- Exercise: Each line below should be written out again without any change.

Collected data
┏━━
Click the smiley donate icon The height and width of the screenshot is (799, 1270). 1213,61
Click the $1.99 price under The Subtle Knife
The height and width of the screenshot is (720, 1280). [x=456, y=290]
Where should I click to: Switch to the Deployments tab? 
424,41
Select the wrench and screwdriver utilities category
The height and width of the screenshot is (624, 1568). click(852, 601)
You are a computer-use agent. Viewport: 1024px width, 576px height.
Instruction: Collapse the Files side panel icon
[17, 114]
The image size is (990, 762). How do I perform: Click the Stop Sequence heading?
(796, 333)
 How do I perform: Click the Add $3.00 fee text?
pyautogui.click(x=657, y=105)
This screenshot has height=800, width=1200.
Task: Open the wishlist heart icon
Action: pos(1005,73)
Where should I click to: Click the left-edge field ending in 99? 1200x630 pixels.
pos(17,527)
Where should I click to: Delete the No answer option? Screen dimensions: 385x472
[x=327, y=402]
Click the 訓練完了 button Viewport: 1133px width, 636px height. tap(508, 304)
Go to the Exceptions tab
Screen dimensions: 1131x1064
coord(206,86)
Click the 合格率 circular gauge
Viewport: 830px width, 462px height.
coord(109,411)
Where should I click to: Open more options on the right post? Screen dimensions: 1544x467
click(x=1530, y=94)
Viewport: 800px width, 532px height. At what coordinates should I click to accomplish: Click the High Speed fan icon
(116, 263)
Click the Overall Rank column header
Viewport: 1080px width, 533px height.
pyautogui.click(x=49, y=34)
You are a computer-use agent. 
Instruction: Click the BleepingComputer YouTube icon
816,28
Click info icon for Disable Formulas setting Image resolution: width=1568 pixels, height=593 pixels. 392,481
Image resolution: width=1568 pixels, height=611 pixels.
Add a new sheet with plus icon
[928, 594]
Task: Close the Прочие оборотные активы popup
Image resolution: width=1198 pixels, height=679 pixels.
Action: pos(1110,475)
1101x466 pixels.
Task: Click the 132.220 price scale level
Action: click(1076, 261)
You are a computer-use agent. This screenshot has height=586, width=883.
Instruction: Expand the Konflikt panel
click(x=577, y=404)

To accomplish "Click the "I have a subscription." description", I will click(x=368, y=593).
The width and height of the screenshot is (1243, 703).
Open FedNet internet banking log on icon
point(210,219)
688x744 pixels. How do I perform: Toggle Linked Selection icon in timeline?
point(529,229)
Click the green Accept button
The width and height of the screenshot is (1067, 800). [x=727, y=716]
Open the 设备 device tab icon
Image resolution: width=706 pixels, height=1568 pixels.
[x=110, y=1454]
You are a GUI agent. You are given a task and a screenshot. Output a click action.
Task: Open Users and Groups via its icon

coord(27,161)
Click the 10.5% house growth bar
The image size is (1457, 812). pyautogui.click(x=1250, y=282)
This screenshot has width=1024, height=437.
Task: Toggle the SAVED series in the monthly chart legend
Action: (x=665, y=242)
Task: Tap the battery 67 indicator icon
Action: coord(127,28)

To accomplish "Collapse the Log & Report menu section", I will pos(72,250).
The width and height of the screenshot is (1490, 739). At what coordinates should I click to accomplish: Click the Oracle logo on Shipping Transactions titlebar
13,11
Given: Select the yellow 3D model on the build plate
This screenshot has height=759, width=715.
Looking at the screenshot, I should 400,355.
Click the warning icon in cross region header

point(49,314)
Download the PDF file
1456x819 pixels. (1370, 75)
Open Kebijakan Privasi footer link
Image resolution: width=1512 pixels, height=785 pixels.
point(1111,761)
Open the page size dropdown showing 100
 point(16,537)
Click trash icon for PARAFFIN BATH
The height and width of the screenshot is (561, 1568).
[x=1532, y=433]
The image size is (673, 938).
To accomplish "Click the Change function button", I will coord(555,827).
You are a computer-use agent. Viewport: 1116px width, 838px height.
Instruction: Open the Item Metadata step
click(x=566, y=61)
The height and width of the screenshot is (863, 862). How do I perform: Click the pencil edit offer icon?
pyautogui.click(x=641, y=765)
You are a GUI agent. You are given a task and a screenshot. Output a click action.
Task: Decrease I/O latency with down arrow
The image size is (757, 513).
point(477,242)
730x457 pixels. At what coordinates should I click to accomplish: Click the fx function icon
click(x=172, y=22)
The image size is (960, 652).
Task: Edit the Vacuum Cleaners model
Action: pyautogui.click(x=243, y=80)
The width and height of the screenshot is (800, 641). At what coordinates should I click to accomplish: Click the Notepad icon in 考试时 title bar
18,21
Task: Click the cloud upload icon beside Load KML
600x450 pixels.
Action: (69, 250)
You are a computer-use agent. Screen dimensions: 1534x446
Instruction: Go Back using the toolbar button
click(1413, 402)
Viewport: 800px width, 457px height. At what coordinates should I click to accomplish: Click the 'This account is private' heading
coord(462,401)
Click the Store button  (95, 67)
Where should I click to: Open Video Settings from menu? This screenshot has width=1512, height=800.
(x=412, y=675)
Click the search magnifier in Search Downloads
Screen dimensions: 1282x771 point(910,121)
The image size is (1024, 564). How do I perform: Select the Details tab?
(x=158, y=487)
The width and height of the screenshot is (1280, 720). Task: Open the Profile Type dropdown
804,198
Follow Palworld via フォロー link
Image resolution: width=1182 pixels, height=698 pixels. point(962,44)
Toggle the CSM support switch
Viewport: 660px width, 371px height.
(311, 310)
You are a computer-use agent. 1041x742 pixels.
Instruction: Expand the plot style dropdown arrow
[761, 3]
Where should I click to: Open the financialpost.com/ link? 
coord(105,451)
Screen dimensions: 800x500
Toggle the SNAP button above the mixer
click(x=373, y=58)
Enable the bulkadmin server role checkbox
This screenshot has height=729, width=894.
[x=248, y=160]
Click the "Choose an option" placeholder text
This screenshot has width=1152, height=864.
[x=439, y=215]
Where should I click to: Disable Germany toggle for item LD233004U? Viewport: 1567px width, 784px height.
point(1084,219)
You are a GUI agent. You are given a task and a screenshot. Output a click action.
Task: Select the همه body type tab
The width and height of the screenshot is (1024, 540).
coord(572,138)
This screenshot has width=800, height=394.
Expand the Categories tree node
┗━━
- Solution for this exercise:
Click the smiley donate icon The height and width of the screenshot is (799, 1270). 1213,61
Click the $1.99 price under The Subtle Knife
The height and width of the screenshot is (720, 1280). [x=456, y=290]
Where should I click to: Switch to the Deployments tab? 
424,41
Select the wrench and screwdriver utilities category
The height and width of the screenshot is (624, 1568). click(852, 601)
You are a computer-use agent. Viewport: 1024px width, 576px height.
Instruction: Collapse the Files side panel icon
[17, 114]
The image size is (990, 762). How do I perform: Click the Stop Sequence heading?
(796, 333)
 How do I perform: Click the Add $3.00 fee text?
pyautogui.click(x=657, y=105)
This screenshot has height=800, width=1200.
Task: Open the wishlist heart icon
Action: pos(1005,73)
Where should I click to: Click the left-edge field ending in 99? 1200x630 pixels.
pos(17,527)
Where should I click to: Delete the No answer option? Screen dimensions: 385x472
[x=327, y=402]
Click the 訓練完了 button Viewport: 1133px width, 636px height. tap(508, 304)
Go to the Exceptions tab
Screen dimensions: 1131x1064
coord(206,86)
Click the 合格率 circular gauge
Viewport: 830px width, 462px height.
coord(109,411)
Where should I click to: Open more options on the right post? Screen dimensions: 1544x467
click(x=1530, y=94)
Viewport: 800px width, 532px height. At what coordinates should I click to accomplish: Click the High Speed fan icon
(116, 263)
Click the Overall Rank column header
Viewport: 1080px width, 533px height.
pyautogui.click(x=49, y=34)
You are a computer-use agent. 
Instruction: Click the BleepingComputer YouTube icon
816,28
Click info icon for Disable Formulas setting Image resolution: width=1568 pixels, height=593 pixels. 392,481
Image resolution: width=1568 pixels, height=611 pixels.
Add a new sheet with plus icon
[928, 594]
Task: Close the Прочие оборотные активы popup
Image resolution: width=1198 pixels, height=679 pixels.
Action: pos(1110,475)
1101x466 pixels.
Task: Click the 132.220 price scale level
Action: click(1076, 261)
You are a computer-use agent. This screenshot has height=586, width=883.
Instruction: Expand the Konflikt panel
click(x=577, y=404)

To accomplish "Click the "I have a subscription." description", I will click(x=368, y=593).
The width and height of the screenshot is (1243, 703).
Open FedNet internet banking log on icon
point(210,219)
688x744 pixels. How do I perform: Toggle Linked Selection icon in timeline?
point(529,229)
Click the green Accept button
The width and height of the screenshot is (1067, 800). [x=727, y=716]
Open the 设备 device tab icon
Image resolution: width=706 pixels, height=1568 pixels.
[x=110, y=1454]
You are a GUI agent. You are given a task and a screenshot. Output a click action.
Task: Open Users and Groups via its icon

coord(27,161)
Click the 10.5% house growth bar
The image size is (1457, 812). pyautogui.click(x=1250, y=282)
This screenshot has width=1024, height=437.
Task: Toggle the SAVED series in the monthly chart legend
Action: (x=665, y=242)
Task: Tap the battery 67 indicator icon
Action: coord(127,28)

To accomplish "Collapse the Log & Report menu section", I will pos(72,250).
The width and height of the screenshot is (1490, 739). At what coordinates should I click to accomplish: Click the Oracle logo on Shipping Transactions titlebar
13,11
Given: Select the yellow 3D model on the build plate
This screenshot has height=759, width=715.
Looking at the screenshot, I should 400,355.
Click the warning icon in cross region header

point(49,314)
Download the PDF file
1456x819 pixels. (1370, 75)
Open Kebijakan Privasi footer link
Image resolution: width=1512 pixels, height=785 pixels.
point(1111,761)
Open the page size dropdown showing 100
 point(16,537)
Click trash icon for PARAFFIN BATH
The height and width of the screenshot is (561, 1568).
[x=1532, y=433]
The image size is (673, 938).
To accomplish "Click the Change function button", I will coord(555,827).
You are a computer-use agent. Viewport: 1116px width, 838px height.
Instruction: Open the Item Metadata step
click(x=566, y=61)
The height and width of the screenshot is (863, 862). How do I perform: Click the pencil edit offer icon?
pyautogui.click(x=641, y=765)
You are a GUI agent. You are given a task and a screenshot. Output a click action.
Task: Decrease I/O latency with down arrow
The image size is (757, 513).
point(477,242)
730x457 pixels. At what coordinates should I click to accomplish: Click the fx function icon
click(x=172, y=22)
The image size is (960, 652).
Task: Edit the Vacuum Cleaners model
Action: pyautogui.click(x=243, y=80)
The width and height of the screenshot is (800, 641). At what coordinates should I click to accomplish: Click the Notepad icon in 考试时 title bar
18,21
Task: Click the cloud upload icon beside Load KML
600x450 pixels.
Action: (69, 250)
You are a computer-use agent. Screen dimensions: 1534x446
Instruction: Go Back using the toolbar button
click(1413, 402)
Viewport: 800px width, 457px height. At what coordinates should I click to accomplish: Click the 'This account is private' heading
coord(462,401)
Click the Store button  (95, 67)
Where should I click to: Open Video Settings from menu? This screenshot has width=1512, height=800.
(x=412, y=675)
Click the search magnifier in Search Downloads
Screen dimensions: 1282x771 point(910,121)
The image size is (1024, 564). How do I perform: Select the Details tab?
(x=158, y=487)
The width and height of the screenshot is (1280, 720). Task: Open the Profile Type dropdown
804,198
Follow Palworld via フォロー link
Image resolution: width=1182 pixels, height=698 pixels. point(962,44)
Toggle the CSM support switch
Viewport: 660px width, 371px height.
(311, 310)
You are a computer-use agent. 1041x742 pixels.
Instruction: Expand the plot style dropdown arrow
[761, 3]
Where should I click to: Open the financialpost.com/ link? 
coord(105,451)
Screen dimensions: 800x500
Toggle the SNAP button above the mixer
click(x=373, y=58)
Enable the bulkadmin server role checkbox
This screenshot has height=729, width=894.
[x=248, y=160]
Click the "Choose an option" placeholder text
This screenshot has width=1152, height=864.
[x=439, y=215]
Where should I click to: Disable Germany toggle for item LD233004U? Viewport: 1567px width, 784px height.
point(1084,219)
You are a GUI agent. You are given a task and a screenshot. Output a click action.
Task: Select the همه body type tab
The width and height of the screenshot is (1024, 540).
coord(572,138)
This screenshot has width=800, height=394.
Expand the Categories tree node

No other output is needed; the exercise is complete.